I'd thought about getting up early to go take pictures of the Dzong in the morning light but I didn't wake up until it was time for breakfast and then time to go. The weird thing was that even though I got nearly ten hours of sleep I was still tired when I woke up. Today's drive wasn't two exciting we had three passes (the highest was 16,357 feet), a couple lakes (one created by the damming of the Nat-chu river, and Yamdrok-tso - a sacred lake). We stopped at Nangartse, a nondescript town, for lunch and were told not to leave the restaurant. Apparently today was the fiftieth anniversary of China taking Nepal and the police are being very strict.
About 70 kilometers from Lhasa we hit paved road. As soon as I realized that it was paved for good and not just a short stretch, I started to feel a little sad. Sad because it meant that the rest of my Tibet experience was going to be easy and that somehow killed some of the Tibetan magic for me. And sad because the journey was almost over. We still have three more nights in Lhasa, but it will be in the same place - no more traveling. As we got closer and closer to Lhasa my enthusiasm got less and less - the buildings were becoming more and more concentrated and they're all the ugly Maoist block architecture. Traffic increased, the air got hazy and the mountains vanished. As we entered Lhasa the traffic was horrendous - it looked like an ugly, overpopulated, polluted city - yuck. Even the first view of the Potala Palace didn't do much to improve my opinion - it's big, but it somehow looks fake and plastic-like from the modern mess. As we drove in to the older part of the city things started to look up - the cool architecture was back, the glimpses of the Potala Palace looked like magic, and the traffic was still terrible, but at least it was people on foot or donkey carts.

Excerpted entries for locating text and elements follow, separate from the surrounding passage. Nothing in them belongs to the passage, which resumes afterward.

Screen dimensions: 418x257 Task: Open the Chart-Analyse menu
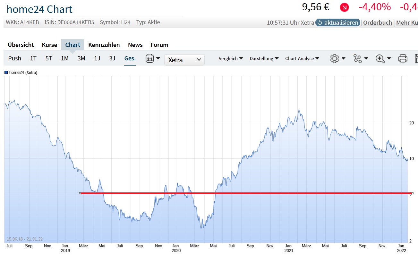pyautogui.click(x=302, y=58)
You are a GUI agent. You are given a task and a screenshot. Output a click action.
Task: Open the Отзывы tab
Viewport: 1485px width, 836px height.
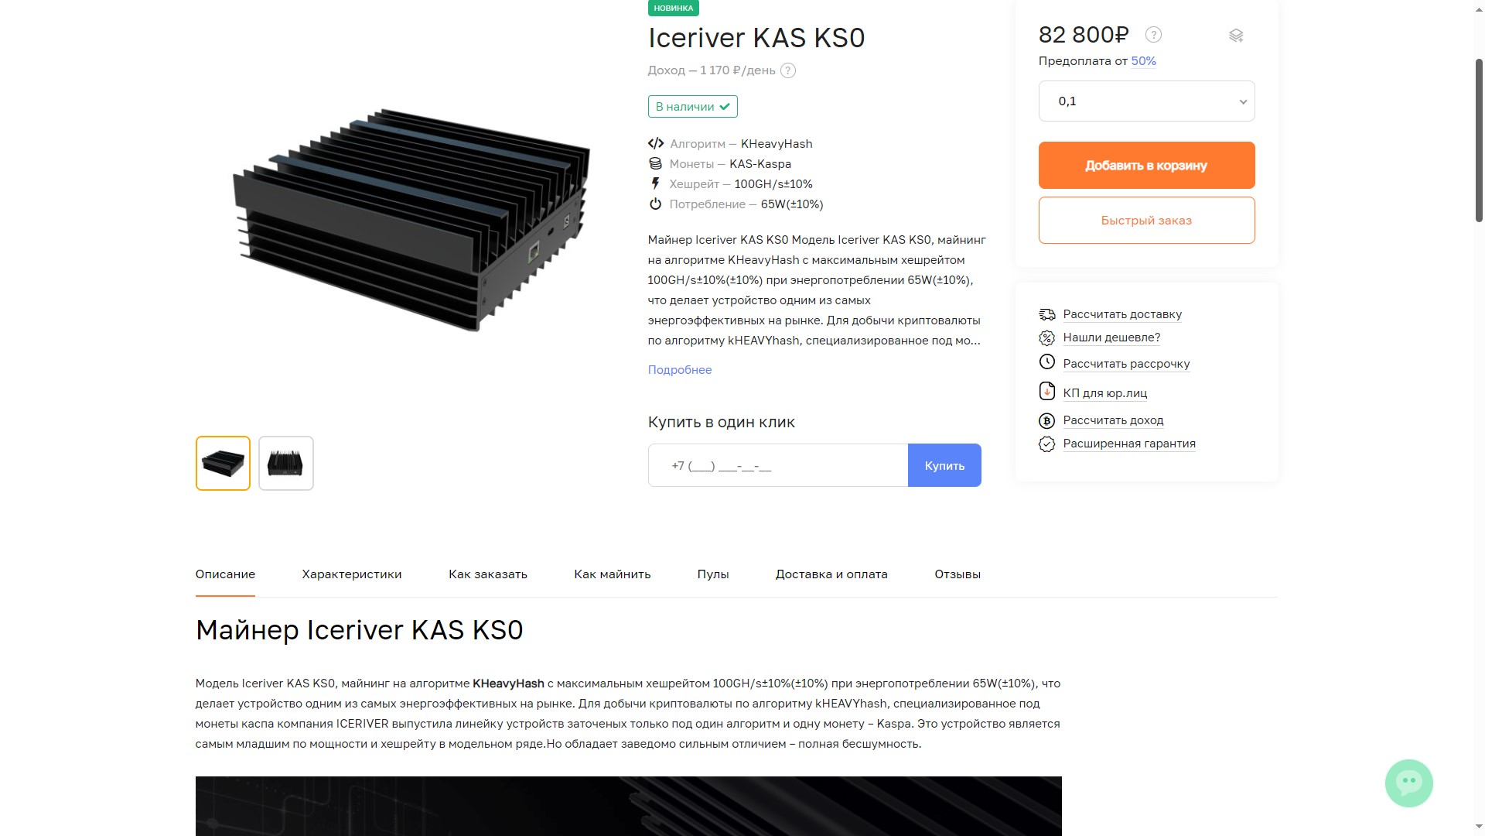click(958, 574)
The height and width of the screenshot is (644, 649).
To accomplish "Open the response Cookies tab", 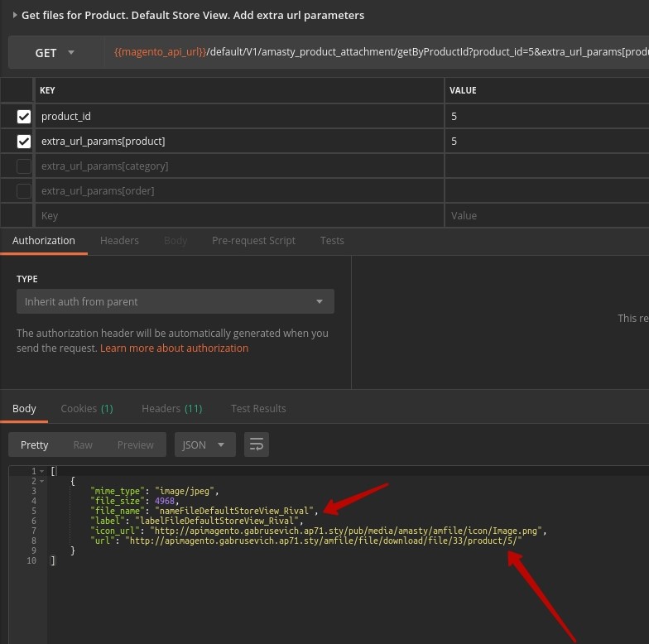I will tap(86, 408).
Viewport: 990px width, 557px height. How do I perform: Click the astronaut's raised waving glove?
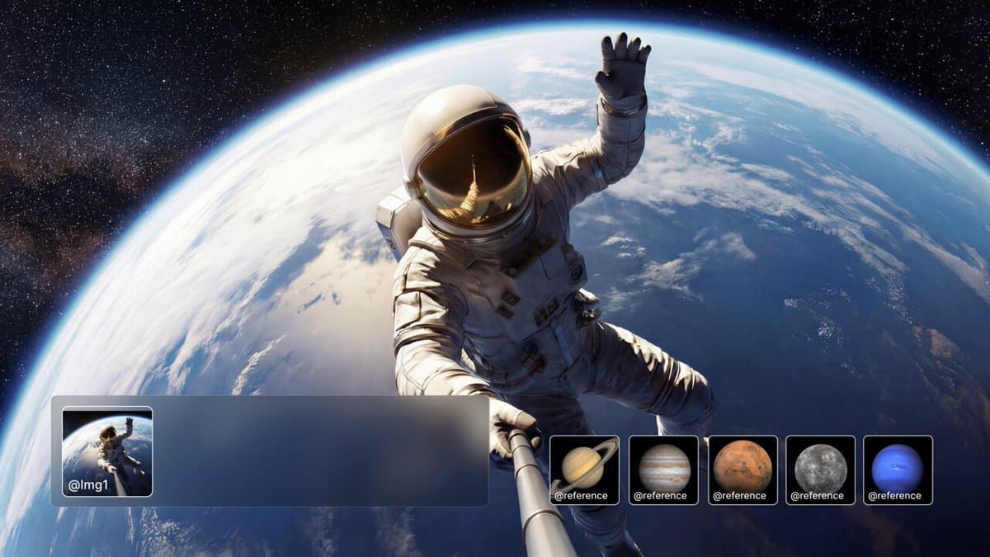[623, 66]
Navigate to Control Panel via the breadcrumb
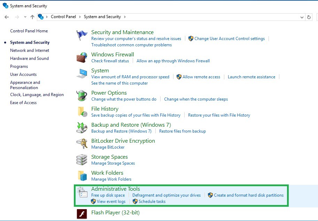The width and height of the screenshot is (318, 221). click(63, 17)

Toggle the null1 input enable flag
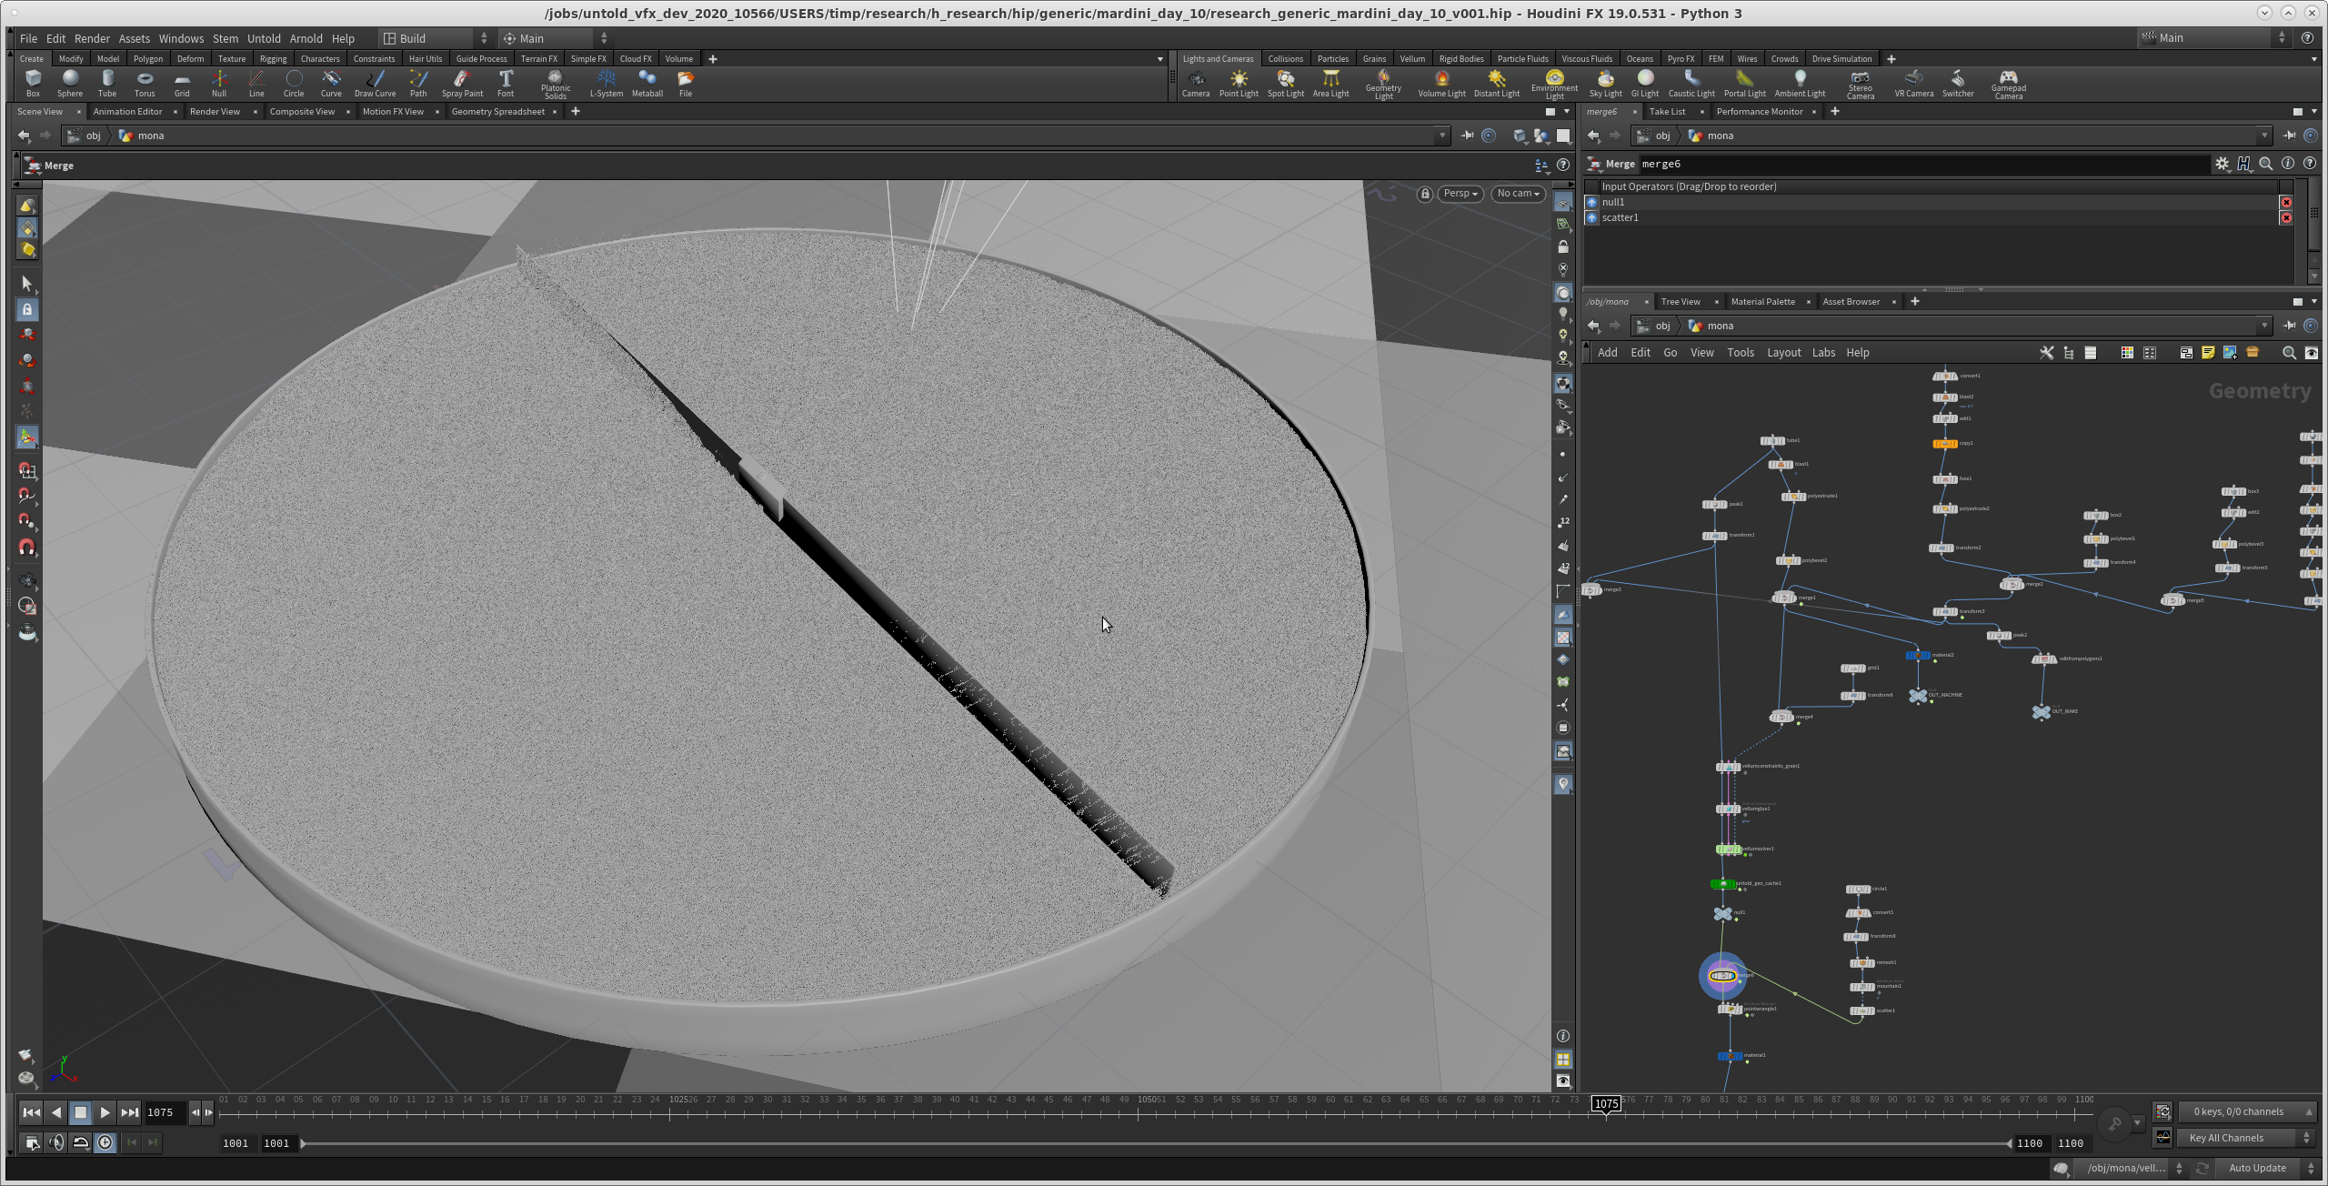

Our hotel is fairly nice - not as nice as the last two nights, but I'm glad that it's in the old part of the city. After checking in I relaxed (I was still so tired) and did my journal entry from yesterday). After an hour or so I set out to explore. Barkhor Square isn't that far away so that was where I started the explorations. The square was teeming and the temple at the end was definitely the focal point. The temple had a entrance fee and I wasn't feeling up to it so I didn't go very far inside. There are hundreds (thousands?) of stalls stretching out on radial streets from the square so I started to explore. I ended up buying another knife, and a huge chunk of turquoise before getting bored. I had dinner with Corrine at a tourist place, but the food was good. After dinner we found an internet cafe and I spent an hour reading email and just browsing - all bonus as I hadn't expected to find internet access until I got back to Katmandu.